Çözümün adı, ‘GATA Düğümü’, tanımı da malum. Türban ya da başörtüsü askerlerin kabul edebileceği şekilde bağlanacak, çene altı düğümü şeklinde.

Yani kadınların Gülhane Askeri Tıp Akademisi’ne girişlerine hangi şartlarla izin veriliyorsa üniversiteliler için öngörülen türban ya da başörtüsü bağlama şekli de bu olacak.

Bir üniversiteli için ne kadar alçaltıcı bir durum.

Aslında bu insanlık dışı şartı hangi gerekçeyle olursa olsun kabul etmemek, üniversiteyi kışla, türbanlı bir genç kızı da asker gibi gören zihniyete savaş açmak lazım.

Bir özgürleştirme, yasak kaldırma operasyonuna konulan isim ve getirilen tanım bile bu operasyonun aslında gerçek bir özgürleştirme operasyonu olmadığını gösteriyor.

Gösteriyor ama, hadi biz yine de böyle kabul edelim.

Çünkü ben burada aslında bu operasyonun zımmi bir icazete bağlı yapıldığını söylemek istiyorum.

Bu icazet gönüllü mü yapıldı, yoksa seçmenin yüzde 85’inin desteğine dayanılarak mı gerçekleştirildi, orası belli değil. Benim açımdan çok da önemli değil.

İkna etmek ya da iknaya zorlamak durumu değiştirmiyor. Hatta bunun adına mutabakat da diyebilirsiniz.

Ardından da, “Bu durumda ortaya şöyle bir fotoğraf mı çıkıyor?” diye durup düşünebilirsiniz.

Silahlı kuvvetler ne karşılığında adı ‘GATA Düğümü’ de olsa türbana-başörtüsüne üniversitelerde yeşil ışık yakmış olabilir?

Burada tabii hemen akla Kürt meselesi geliyor.

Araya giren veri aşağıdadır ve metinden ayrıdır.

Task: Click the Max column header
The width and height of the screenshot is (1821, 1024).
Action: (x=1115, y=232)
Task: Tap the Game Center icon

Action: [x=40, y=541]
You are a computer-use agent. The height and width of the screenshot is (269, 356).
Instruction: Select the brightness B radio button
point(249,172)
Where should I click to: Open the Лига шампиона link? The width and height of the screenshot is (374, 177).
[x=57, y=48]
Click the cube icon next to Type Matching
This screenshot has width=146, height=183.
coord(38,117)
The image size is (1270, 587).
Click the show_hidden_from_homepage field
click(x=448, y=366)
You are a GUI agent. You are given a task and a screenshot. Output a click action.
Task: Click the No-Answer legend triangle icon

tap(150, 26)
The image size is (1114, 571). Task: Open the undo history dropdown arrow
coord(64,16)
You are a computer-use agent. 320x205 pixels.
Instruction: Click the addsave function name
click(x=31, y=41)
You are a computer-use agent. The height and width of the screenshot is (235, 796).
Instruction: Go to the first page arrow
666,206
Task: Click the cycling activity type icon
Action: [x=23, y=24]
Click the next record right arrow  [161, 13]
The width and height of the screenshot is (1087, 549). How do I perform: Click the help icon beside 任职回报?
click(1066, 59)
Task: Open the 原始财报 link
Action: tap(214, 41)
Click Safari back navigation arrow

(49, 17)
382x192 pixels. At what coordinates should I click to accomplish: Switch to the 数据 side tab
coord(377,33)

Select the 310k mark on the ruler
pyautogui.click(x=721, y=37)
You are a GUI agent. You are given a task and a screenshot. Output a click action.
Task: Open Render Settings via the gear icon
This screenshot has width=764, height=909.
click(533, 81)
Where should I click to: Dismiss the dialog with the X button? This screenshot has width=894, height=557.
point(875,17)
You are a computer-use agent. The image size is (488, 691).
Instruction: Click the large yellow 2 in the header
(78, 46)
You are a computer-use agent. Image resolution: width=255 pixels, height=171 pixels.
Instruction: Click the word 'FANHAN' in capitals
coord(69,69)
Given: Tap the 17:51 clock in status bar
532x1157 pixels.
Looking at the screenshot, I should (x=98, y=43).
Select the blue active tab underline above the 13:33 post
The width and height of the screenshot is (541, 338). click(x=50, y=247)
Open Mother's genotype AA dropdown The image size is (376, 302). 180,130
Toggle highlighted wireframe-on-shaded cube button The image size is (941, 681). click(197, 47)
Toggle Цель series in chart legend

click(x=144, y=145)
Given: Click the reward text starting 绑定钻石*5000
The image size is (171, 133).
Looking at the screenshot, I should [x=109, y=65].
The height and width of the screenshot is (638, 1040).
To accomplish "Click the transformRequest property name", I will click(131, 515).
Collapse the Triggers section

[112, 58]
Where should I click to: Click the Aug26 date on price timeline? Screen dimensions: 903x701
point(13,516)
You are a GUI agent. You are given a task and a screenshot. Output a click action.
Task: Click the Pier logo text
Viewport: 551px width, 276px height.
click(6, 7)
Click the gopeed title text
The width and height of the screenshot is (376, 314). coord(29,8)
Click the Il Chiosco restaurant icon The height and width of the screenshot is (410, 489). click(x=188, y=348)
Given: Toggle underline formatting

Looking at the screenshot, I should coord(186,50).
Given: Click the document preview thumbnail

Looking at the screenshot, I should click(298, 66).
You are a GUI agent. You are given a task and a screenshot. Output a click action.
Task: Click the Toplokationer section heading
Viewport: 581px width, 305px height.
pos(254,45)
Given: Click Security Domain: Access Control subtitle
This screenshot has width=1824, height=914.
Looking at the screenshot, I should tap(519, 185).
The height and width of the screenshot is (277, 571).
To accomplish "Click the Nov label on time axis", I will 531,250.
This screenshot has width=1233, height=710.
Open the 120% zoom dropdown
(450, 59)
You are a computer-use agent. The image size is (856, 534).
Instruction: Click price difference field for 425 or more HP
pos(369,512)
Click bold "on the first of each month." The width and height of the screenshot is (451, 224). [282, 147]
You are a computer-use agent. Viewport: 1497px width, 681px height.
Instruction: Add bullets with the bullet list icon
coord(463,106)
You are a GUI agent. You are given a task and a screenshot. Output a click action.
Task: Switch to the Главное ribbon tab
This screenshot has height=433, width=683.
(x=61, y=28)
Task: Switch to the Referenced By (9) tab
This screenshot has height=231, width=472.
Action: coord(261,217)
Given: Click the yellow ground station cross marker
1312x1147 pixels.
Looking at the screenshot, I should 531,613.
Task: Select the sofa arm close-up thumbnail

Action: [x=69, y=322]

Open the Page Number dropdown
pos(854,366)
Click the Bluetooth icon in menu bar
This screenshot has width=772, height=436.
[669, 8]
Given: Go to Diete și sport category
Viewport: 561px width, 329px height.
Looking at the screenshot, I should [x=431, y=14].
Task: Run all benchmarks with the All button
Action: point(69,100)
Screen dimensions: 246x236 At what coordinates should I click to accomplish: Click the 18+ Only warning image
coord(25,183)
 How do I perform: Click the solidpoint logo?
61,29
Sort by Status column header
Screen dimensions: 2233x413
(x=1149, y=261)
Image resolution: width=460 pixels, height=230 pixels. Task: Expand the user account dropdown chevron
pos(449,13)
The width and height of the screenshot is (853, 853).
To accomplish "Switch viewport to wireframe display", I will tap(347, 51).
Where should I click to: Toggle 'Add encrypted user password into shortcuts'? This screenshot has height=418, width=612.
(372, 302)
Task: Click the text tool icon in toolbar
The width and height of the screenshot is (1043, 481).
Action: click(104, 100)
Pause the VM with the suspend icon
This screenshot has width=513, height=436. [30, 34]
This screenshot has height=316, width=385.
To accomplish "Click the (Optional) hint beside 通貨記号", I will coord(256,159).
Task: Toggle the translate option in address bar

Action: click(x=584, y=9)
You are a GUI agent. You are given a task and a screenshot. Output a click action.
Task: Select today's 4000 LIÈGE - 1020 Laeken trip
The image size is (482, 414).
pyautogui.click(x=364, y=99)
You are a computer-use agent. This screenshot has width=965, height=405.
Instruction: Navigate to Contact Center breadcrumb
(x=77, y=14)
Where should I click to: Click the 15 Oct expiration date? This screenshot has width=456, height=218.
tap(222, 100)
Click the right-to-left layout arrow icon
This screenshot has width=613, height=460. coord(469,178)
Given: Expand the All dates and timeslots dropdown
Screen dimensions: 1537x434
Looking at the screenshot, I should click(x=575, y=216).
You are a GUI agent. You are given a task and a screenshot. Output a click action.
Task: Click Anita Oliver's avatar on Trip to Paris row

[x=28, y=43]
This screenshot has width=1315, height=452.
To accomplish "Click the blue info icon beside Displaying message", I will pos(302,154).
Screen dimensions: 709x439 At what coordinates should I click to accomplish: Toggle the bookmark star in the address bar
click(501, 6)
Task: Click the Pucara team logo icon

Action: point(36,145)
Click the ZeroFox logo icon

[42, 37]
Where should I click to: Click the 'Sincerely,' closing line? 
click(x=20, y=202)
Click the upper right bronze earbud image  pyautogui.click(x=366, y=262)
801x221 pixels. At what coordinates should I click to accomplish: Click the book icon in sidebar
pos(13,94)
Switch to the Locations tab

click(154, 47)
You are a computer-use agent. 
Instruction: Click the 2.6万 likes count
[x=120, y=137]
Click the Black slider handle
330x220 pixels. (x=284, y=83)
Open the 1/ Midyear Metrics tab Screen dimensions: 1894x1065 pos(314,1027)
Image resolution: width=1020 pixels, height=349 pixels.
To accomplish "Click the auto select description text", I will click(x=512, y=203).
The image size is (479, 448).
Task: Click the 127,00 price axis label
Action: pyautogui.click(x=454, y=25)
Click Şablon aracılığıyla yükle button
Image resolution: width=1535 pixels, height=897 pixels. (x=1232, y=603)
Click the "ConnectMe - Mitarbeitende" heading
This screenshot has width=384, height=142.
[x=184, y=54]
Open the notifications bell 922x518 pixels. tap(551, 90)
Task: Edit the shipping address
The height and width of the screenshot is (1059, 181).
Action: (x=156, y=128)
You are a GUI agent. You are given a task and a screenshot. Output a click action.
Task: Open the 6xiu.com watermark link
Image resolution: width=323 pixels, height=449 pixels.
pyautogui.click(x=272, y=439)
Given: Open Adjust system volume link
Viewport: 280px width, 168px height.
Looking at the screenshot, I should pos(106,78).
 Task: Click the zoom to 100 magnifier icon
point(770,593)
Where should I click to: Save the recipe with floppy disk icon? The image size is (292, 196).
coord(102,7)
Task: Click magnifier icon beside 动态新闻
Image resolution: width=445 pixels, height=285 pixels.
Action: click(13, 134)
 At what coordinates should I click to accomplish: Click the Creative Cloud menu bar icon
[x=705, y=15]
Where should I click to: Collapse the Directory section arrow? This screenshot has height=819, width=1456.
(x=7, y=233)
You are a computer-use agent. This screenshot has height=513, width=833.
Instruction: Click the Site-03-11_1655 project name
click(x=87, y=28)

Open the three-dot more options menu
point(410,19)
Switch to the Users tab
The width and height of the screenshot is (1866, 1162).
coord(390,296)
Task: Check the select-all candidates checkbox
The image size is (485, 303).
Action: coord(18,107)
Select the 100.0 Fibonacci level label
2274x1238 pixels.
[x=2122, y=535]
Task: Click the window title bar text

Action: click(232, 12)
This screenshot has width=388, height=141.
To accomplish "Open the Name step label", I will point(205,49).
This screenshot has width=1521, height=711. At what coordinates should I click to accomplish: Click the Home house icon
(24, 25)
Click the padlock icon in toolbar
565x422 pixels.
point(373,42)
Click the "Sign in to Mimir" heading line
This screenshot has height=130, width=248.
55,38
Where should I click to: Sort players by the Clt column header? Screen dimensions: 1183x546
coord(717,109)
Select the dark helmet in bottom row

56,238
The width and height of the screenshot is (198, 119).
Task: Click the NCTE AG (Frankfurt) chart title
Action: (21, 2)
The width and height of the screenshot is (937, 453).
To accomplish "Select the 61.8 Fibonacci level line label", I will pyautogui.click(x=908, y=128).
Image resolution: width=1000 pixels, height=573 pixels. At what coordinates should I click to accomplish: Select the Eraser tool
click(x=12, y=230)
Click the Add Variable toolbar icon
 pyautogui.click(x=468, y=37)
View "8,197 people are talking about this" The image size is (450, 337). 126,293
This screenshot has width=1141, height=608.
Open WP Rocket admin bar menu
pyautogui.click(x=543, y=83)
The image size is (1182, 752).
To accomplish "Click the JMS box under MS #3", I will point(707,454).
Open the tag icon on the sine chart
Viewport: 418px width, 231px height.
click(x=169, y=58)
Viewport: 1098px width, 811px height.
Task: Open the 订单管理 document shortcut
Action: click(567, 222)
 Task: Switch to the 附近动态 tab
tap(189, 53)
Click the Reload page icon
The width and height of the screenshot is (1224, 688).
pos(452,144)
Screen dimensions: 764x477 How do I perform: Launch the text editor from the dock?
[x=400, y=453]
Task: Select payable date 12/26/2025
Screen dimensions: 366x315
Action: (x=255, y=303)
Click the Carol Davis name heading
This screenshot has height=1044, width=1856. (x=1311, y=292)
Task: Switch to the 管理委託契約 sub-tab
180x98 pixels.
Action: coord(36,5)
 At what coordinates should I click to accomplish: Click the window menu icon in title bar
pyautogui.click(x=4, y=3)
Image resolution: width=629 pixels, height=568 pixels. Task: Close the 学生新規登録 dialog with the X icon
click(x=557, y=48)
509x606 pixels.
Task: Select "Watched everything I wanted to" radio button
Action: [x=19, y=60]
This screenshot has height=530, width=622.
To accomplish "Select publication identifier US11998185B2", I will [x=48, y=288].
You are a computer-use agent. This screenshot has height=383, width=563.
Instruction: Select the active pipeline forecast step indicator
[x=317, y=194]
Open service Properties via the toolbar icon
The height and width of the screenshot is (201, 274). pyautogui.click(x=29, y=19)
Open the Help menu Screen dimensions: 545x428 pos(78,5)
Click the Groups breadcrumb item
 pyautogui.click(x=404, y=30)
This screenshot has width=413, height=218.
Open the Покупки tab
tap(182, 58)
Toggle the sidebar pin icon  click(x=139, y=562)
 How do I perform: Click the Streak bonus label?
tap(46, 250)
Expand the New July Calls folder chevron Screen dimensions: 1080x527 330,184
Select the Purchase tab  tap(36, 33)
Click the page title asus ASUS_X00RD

Kürt meselesinin hem Türkiye’de hem de sınırların ötesinde silahlı kuvvetler için birinci öncelik olduğu gerçeği bu vesileyle bir kere daha teyit edilmiş oluyor. Sınır içinde ve sınırötesinde hiç durmadan devam eden operasyonların ilkbaharda büyük bir kara harekatı ile Kuzey Irak’a doğru devam edeceği söyleniyor.

AKP’nin Kürt meselesini, operasyonlarla PKK’nin askeri, yerel seçimlerle de siyasi etkinliğini kırarak çözmeye yönelik planı ise, hükümetin askerlerle bir işbölümü yapmasını gerektiriyor.

Böylece askeri operasyonlar silahlı kuvvetler, siyasi operasyonlar ise AKP tarafından gerçekleştiriliyor.

2009 ilkbaharında yapılacak yerel seçimler için bölgede şimdiden AKP hesabına çalışmaya başlayan tarikat bağlantılı yardım kuruluşlarının da yine silahlı kuvvetlerin zımmi himayesi sayesinde faaliyet gösterebildiği bilinen bir gerçek.

Neticede bölgenin DTP’den temizlenmesi bir devlet politikası olarak ortaya çıkıyor.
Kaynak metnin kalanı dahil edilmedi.